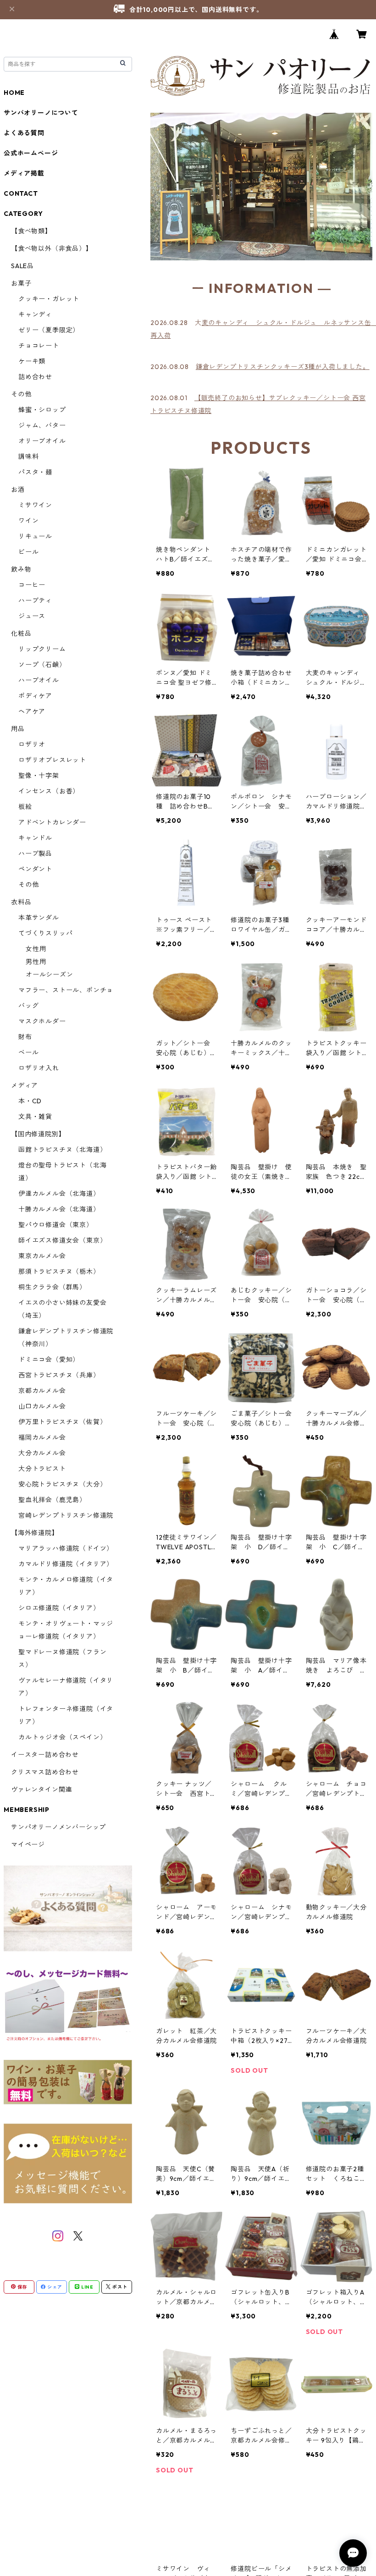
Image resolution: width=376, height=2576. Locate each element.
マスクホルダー (42, 1021)
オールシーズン (49, 974)
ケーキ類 (31, 361)
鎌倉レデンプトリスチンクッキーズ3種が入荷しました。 (283, 367)
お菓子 (21, 283)
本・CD (30, 1101)
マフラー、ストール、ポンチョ (65, 990)
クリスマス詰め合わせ (45, 1772)
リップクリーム (42, 649)
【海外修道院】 (35, 1533)
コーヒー (31, 585)
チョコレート (38, 345)
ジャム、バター (42, 425)
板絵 (25, 807)
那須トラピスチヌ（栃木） (59, 1271)
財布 (25, 1037)
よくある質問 (24, 133)
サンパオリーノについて (41, 113)
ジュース (31, 616)
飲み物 (21, 569)
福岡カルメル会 (42, 1437)
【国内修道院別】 (38, 1134)
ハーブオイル (38, 680)
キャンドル (35, 838)
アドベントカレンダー (52, 822)
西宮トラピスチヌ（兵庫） (59, 1375)
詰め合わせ (35, 377)
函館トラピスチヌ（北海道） (62, 1149)
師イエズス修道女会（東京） (62, 1240)
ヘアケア (31, 711)
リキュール (35, 536)
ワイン (28, 521)
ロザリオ (31, 744)
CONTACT (21, 193)
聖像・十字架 (38, 775)
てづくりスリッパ (45, 933)
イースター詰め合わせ (45, 1754)
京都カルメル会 (42, 1391)
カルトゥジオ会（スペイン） (62, 1737)
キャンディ (35, 314)
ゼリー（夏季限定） (48, 330)
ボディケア (35, 696)
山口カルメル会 (42, 1406)
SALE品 (22, 266)
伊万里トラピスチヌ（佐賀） (62, 1422)
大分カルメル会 (42, 1453)
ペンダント (35, 869)
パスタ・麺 (35, 472)
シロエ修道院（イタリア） (59, 1608)
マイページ (28, 1844)
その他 (21, 394)
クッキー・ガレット (48, 299)
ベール (28, 1052)
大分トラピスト (42, 1468)
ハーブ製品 (35, 853)
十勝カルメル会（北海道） (59, 1209)
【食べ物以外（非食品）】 (52, 248)
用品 (18, 729)
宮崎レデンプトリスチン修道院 (65, 1515)
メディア (24, 1085)
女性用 (36, 949)
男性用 (36, 962)
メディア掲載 (24, 173)
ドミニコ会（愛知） (48, 1359)
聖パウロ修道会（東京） (55, 1225)
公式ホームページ (31, 153)
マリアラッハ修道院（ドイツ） (65, 1548)
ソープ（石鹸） (42, 665)
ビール (28, 552)
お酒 (18, 489)
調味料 (28, 456)
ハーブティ (35, 600)
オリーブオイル (42, 441)
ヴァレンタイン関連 (41, 1789)
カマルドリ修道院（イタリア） (65, 1564)
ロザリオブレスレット (52, 760)
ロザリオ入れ (38, 1068)
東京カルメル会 (42, 1256)
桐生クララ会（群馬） (52, 1287)
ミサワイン (35, 505)
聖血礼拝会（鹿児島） (52, 1500)
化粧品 (21, 633)
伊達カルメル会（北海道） (59, 1193)
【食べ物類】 (31, 231)
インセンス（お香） (48, 791)
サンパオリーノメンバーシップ (58, 1827)
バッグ (28, 1006)
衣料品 (21, 902)
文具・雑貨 (35, 1116)
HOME (14, 92)
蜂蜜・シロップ (42, 410)
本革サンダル (38, 918)
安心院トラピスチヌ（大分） (62, 1484)
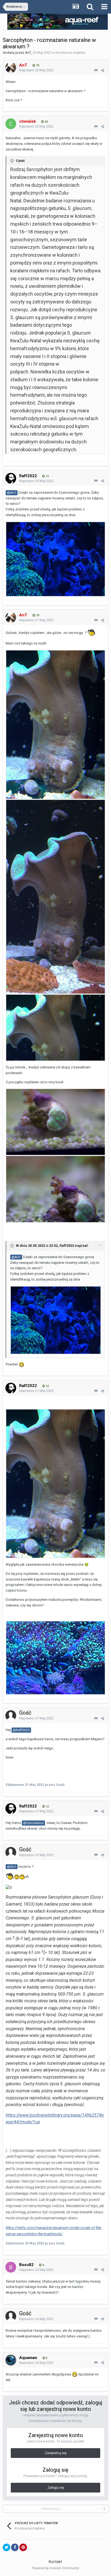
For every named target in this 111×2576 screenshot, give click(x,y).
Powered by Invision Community (55, 2568)
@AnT (11, 493)
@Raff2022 (21, 1730)
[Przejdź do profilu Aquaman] (10, 2360)
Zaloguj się (55, 2488)
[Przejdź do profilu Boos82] (10, 2267)
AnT (28, 53)
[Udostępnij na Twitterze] (6, 2547)
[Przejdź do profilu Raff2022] (10, 478)
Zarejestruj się (55, 2453)
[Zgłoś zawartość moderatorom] (96, 70)
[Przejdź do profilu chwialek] (10, 123)
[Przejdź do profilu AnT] (10, 67)
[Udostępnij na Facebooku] (15, 2547)
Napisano (36, 70)
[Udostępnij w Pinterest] (23, 2547)
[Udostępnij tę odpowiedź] (102, 70)
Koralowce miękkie (70, 53)
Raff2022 (67, 1246)
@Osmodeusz (33, 1823)
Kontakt (55, 2562)
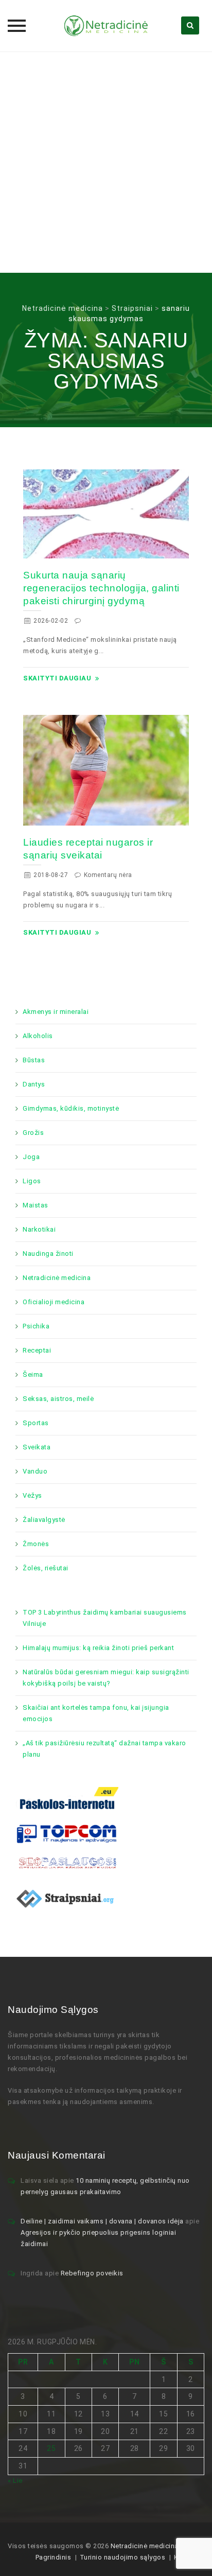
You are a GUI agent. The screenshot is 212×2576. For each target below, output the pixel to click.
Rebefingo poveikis (92, 2273)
|---|
GOAL OF THE EXERCISE: Copy out the lines above exactly, beginning at the one that contains "アドベントカレンダー (52, 822)" and ending at the one that contains "サンパオリーノメンバーシップ (58, 1827)".

SOLUTION:
アドベントカレンダー (52, 822)
西宮トラピスチヌ（兵庫） (59, 1375)
詰め合わせ (35, 377)
函館トラピスチヌ（北海道） (62, 1149)
師イエズス修道女会（東京） (62, 1240)
ヘアケア (31, 711)
リキュール (35, 536)
ワイン (28, 521)
ロザリオ (31, 744)
CONTACT (21, 193)
聖像・十字架 (38, 775)
てづくりスリッパ (45, 933)
イースター詰め合わせ (45, 1754)
京都カルメル会 (42, 1391)
カルトゥジオ会（スペイン） (62, 1737)
キャンディ (35, 314)
ゼリー（夏季限定） (48, 330)
ボディケア (35, 696)
山口カルメル会 (42, 1406)
SALE品 (22, 266)
伊万里トラピスチヌ（佐賀） (62, 1422)
大分カルメル会 (42, 1453)
ペンダント (35, 869)
パスタ・麺 (35, 472)
シロエ修道院（イタリア） (59, 1608)
マイページ (28, 1844)
その他 (21, 394)
クッキー・ガレット (48, 299)
ベール (28, 1052)
大分トラピスト (42, 1468)
ハーブ製品 (35, 853)
十勝カルメル会（北海道） (59, 1209)
【食べ物以外（非食品）】 (52, 248)
用品 (18, 729)
宮崎レデンプトリスチン修道院 (65, 1515)
メディア (24, 1085)
女性用 (36, 949)
男性用 (36, 962)
メディア掲載 (24, 173)
ドミニコ会（愛知） (48, 1359)
聖パウロ修道会（東京） (55, 1225)
公式ホームページ (31, 153)
マリアラッハ修道院（ドイツ） (65, 1548)
ソープ（石鹸） (42, 665)
ビール (28, 552)
お酒 (18, 489)
調味料 (28, 456)
ハーブティ (35, 600)
オリーブオイル (42, 441)
ヴァレンタイン関連 (41, 1789)
カマルドリ修道院（イタリア） (65, 1564)
ロザリオブレスレット (52, 760)
ロザリオ入れ (38, 1068)
東京カルメル会 (42, 1256)
桐生クララ会（群馬） (52, 1287)
ミサワイン (35, 505)
聖血礼拝会（鹿児島） (52, 1500)
化粧品 (21, 633)
伊達カルメル会（北海道） (59, 1193)
【食べ物類】 (31, 231)
インセンス（お香） (48, 791)
サンパオリーノメンバーシップ (58, 1827)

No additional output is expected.